In a time when scientists are having to not only defend their theories but the validity of science itself, it’s hard not to feel like the shuttering of museums is yet another major blow to the public’s understanding of just how urgent an issue rapid climate change is. But like any resilient ecosystem, they’re adapting. The Natural History Museum of Los Angeles County (where Hank is one of the Dinosaur Institute’s Graduate Student-in-Residence) has been asking people to send in artifacts and mementos from the pandemic, actively recording history as it happens in real time. Hank admits we need to start propping up these institutions if we want to see them survive—if not for access to physical collections, then to keep cultivating the next generation of young scientists.

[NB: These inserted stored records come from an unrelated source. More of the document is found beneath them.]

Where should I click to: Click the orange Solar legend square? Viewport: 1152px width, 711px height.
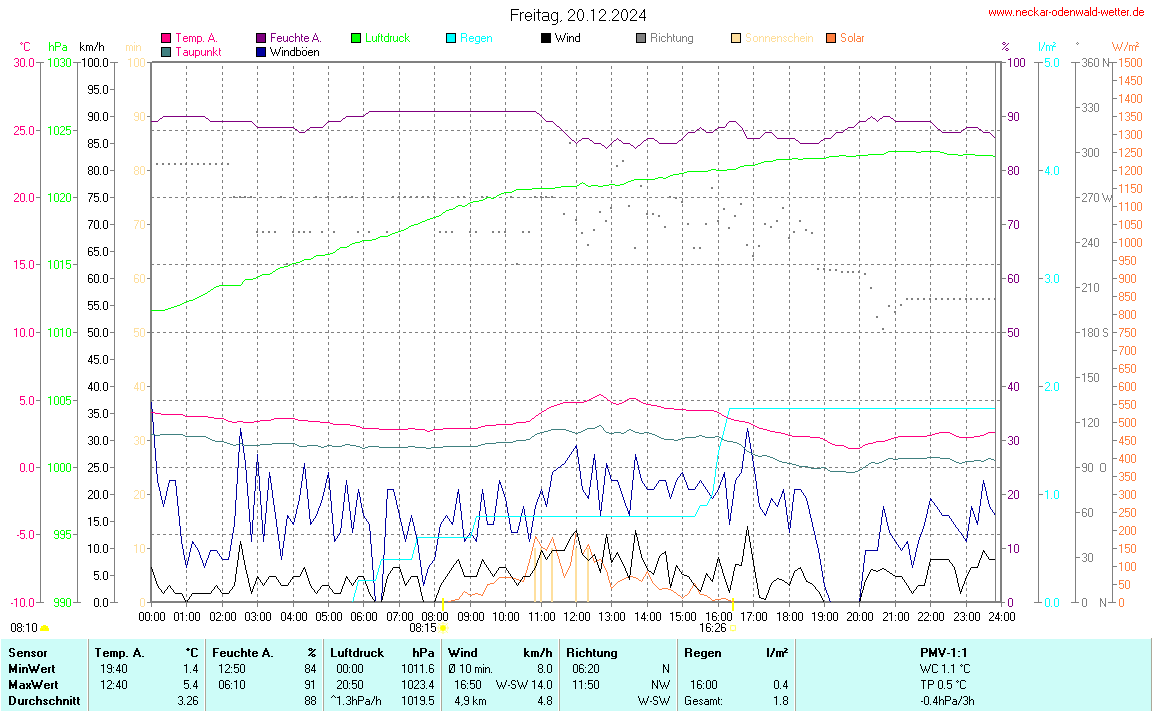(x=831, y=38)
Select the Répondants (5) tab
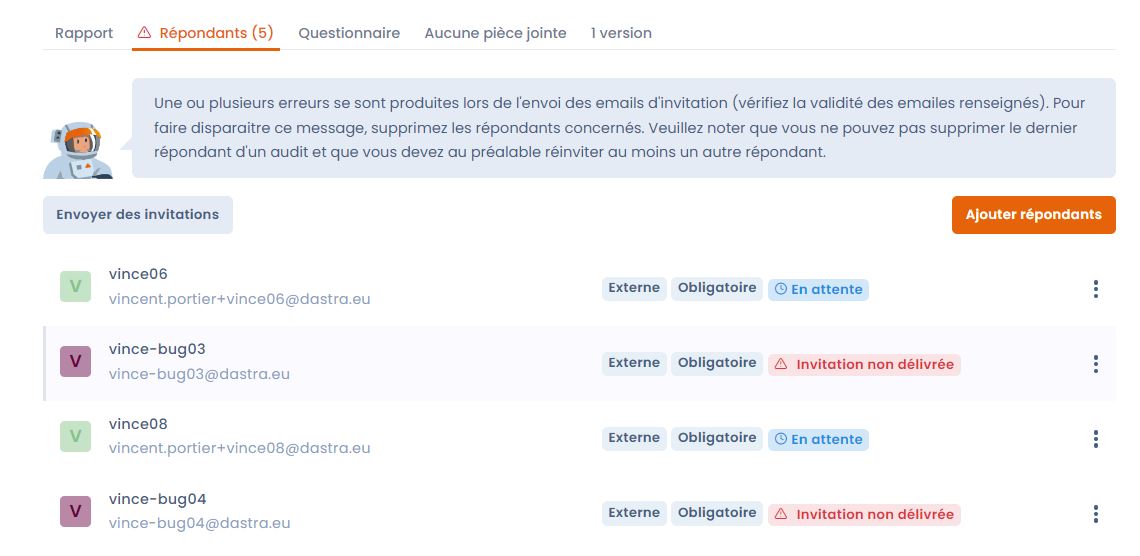The width and height of the screenshot is (1140, 556). [x=206, y=33]
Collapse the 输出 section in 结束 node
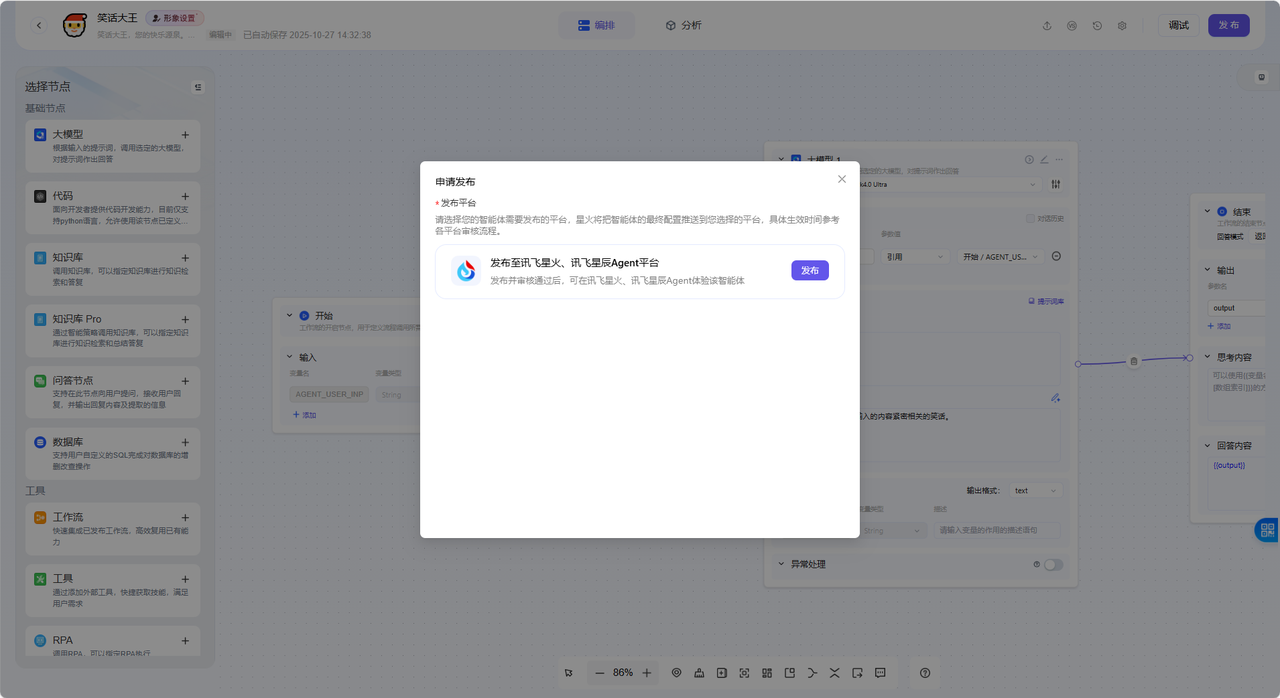The width and height of the screenshot is (1280, 698). coord(1207,270)
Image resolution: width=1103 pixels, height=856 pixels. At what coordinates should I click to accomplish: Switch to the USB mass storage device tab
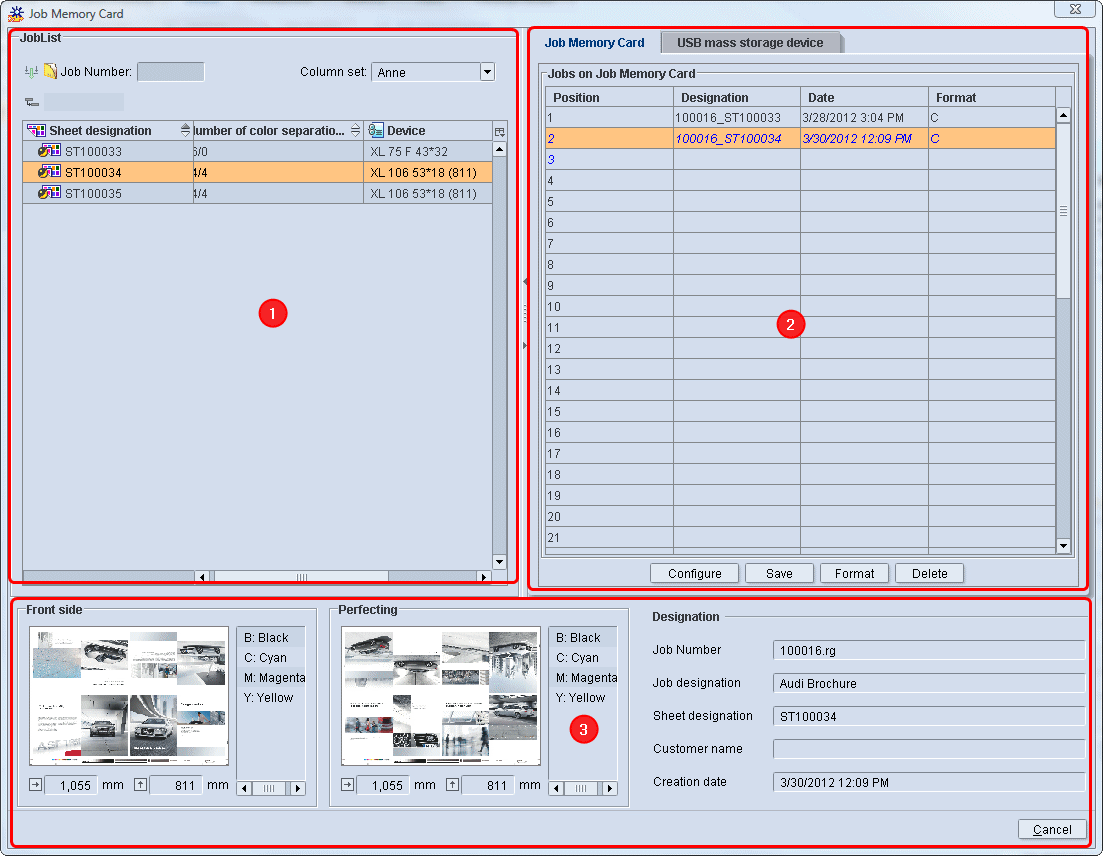[752, 42]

“Nothing compares to seeing dinosaur bones close up,” he argues. “Every kid knows about dinosaurs and it’s a great way to inspire young people to pursue a career in science. Not only are these animals cool, but have you thought about the way they lived? What the plants they ate may have looked like? Why some dinosaurs are still around? Fossils hook people—they’re an incredible gateway into the sciences.”


“I wouldn’t necessarily sell my work as public service, but I do want to fight for a world where we depend on science,” Hank continues. “Let’s call it measured optimism. Our survival is going to depend on global leadership, but there’s going to be broader public support as the crisis escalates. I believe we can figure out how to solve some of these problems. Humans are learners, if nothing else.”



While there may be no simple answers to our survival through the current climate crisis and potential future extinction events, Hank hopes his contributions to the depth of knowledge we house inside museum walls—and increasingly, on digital platforms—can better inform modern conservation efforts while fostering a community that values science and academic interest. Because, he jokes, if we figure out how to manage the climate crisis, then maybe he can get back to answering the important questions. 


“I basically get asked two things about my work and I think they are both inspired by ‘90s paleontology pop culture: Am I like Ross from Friends? And can we bring dinosaurs back?” Hank laughs. “Sadly, the answer to both is no.”